MPAA’s Preview List

Posted January 30, 2004 at 5:18pm

Even though Rep. Billy Tauzin (R-La.) has rejected a hefty offer to take over the Motion Picture Association of America, Hollywood does not have to head back to square one in its search to replace longtime President Jack Valenti. [IMGCAP(1)]

Industry sources say retiring Sen. John Breaux (D-La.) and California Republican Reps. Mary Bono and David Dreier are back in the running for the prized position.

Predictably, the Members of Congress are keeping quiet.

Though Breaux told Roll Call last year that he was not interested in representing MPAA on a “full-time basis,” his stance seems to have softened since Tauzin turned down the job.

When asked if he has been contacted by Valenti about the job since Tauzin declined, Breaux snapped: “No comment.”

Bono spokeswoman Kimberly Pencille agreed that her boss’s background in the entertainment industry makes her a “logical choice,” but she said Bono “has every intention of running for re-election.”

“At this time, she has had no communication with the MPAA to discuss the job,” Pencille added.

One intriguing name on the MPAA’s new list: Tom Wheeler, the recently departed chief of the Cellular Telecommunications & Internet Association.

Like Breaux, Wheeler is a Democrat — something that the seven movie company heads on the West Coast might prefer.

What’s more, unlike the Members of Congress, Wheeler has a proven track record for running a major Washington trade association.

Federalist Group Merges With Berman. Two well-respected GOP lobbying firms are combining to create the largest all-Republican lobbying shop in Washington.

The Federalist Group and Berman Enterprises announced last week that they will become partners, creating a firm that will generate about $12 million a year in Congressional and state-level lobbying revenues.

The Federalist Group’s partners said they believe the combination will be enough to place it among Washington’s top 10 lobbying firms.
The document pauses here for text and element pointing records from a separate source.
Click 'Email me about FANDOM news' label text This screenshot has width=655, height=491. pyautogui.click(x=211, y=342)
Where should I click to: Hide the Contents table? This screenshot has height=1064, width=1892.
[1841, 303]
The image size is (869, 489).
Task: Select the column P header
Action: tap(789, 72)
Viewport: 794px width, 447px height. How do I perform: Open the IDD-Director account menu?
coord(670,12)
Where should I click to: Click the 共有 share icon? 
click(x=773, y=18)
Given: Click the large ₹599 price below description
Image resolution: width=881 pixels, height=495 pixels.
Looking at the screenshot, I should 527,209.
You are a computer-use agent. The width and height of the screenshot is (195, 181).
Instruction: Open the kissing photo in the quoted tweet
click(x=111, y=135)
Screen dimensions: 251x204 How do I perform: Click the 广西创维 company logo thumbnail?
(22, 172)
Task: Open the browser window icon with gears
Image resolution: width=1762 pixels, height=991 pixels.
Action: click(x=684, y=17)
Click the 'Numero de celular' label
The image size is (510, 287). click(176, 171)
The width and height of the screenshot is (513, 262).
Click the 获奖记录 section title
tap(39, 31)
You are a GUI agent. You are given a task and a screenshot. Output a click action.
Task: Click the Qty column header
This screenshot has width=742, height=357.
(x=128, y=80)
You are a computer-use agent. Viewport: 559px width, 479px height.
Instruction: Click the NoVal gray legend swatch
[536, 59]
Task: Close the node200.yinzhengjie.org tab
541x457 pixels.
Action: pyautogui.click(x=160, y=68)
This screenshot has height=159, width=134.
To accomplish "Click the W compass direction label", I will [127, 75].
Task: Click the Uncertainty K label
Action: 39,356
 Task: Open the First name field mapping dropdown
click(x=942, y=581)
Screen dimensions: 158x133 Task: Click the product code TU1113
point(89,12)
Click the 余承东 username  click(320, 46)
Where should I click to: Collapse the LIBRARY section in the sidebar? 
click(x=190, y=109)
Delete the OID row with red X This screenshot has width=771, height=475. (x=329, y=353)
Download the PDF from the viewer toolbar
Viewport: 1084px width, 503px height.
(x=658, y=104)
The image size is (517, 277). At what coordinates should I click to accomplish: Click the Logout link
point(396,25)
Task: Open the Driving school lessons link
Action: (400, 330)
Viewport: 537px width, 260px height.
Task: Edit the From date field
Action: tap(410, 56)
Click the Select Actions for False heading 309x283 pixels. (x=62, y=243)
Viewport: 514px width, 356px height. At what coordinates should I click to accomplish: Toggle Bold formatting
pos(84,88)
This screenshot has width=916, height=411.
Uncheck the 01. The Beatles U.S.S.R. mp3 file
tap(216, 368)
The new firm will represent CitiGroup, Disney, Freddie Mac, Fannie Mae, the National Association of Chain Drug Stores and Time Warner, among others.

The Federalist Group is headed by Stewart Hall, a one-time aide to Senate Banking, Housing and Urban Affairs Chairman Richard Shelby (R-Ala.); John Green, a former aide to Sen. Trent Lott (R-Miss.); Drew Maloney, a top aide to then-House Majority Whip Tom DeLay (R-Texas); and former Treasury Department official Patrick Cave.

Berman is a Republican Party loyalist and one of President Bush’s top fundraising Rangers.

MCI Begins to Rebuild. Rich Fruchterman, the head of MCI’s lobbying operations, is retiring more than a decade after starting with the beleaguered long-distance company.

Fruchterman’s departure, which comes as MCI emerges from bankruptcy, signals the beginning of MCI’s efforts to rebuild its Washington office.

After starting with MCI in 1990, Fruchterman moved on to WilTel, which was later acquired by WorldCom and MCI.

During his most recent stint with the company, Fruchterman helped MCI navigate through a series of storms on Capitol Hill, including Congressional investigations into faulty accounting at WorldCom and an effort to block MCI from receiving government contracts.

Wal-Mart Builds PAC. In one of the first signs it’s ramping up its Washington presence, Wal-Mart’s latest campaign finance report shows that America’s largest retailer has already donated more money to Congressional candidates than it did in all of 2001 and 2002.

The $1.4 million in contributions in 2003 puts Wal-Mart on pace to demolish its record-high of just less than $1.3 million in the previous election cycle.

If Wal-Mart keeps up the pace, it will donate more political dollars in the 2003-04 election cycle than it has in the previous two decades combined, according to Political MoneyLine.com.

Qorvis Nabs New Client. Rich Masters, one of Qorvis Communications’ newest hires, has signed up the National Urban League as a client.

As part of the deal, Qorvis will handle most of the advertising for the Urban League, in addition to helping the nonprofit housing organization plan a major jobs summit this spring.

Qorvis is already hard at work. Last week, it publicized a new Urban League study that found that black and other low-income Americans are suffering more than whites during the so-called “jobless” recovery.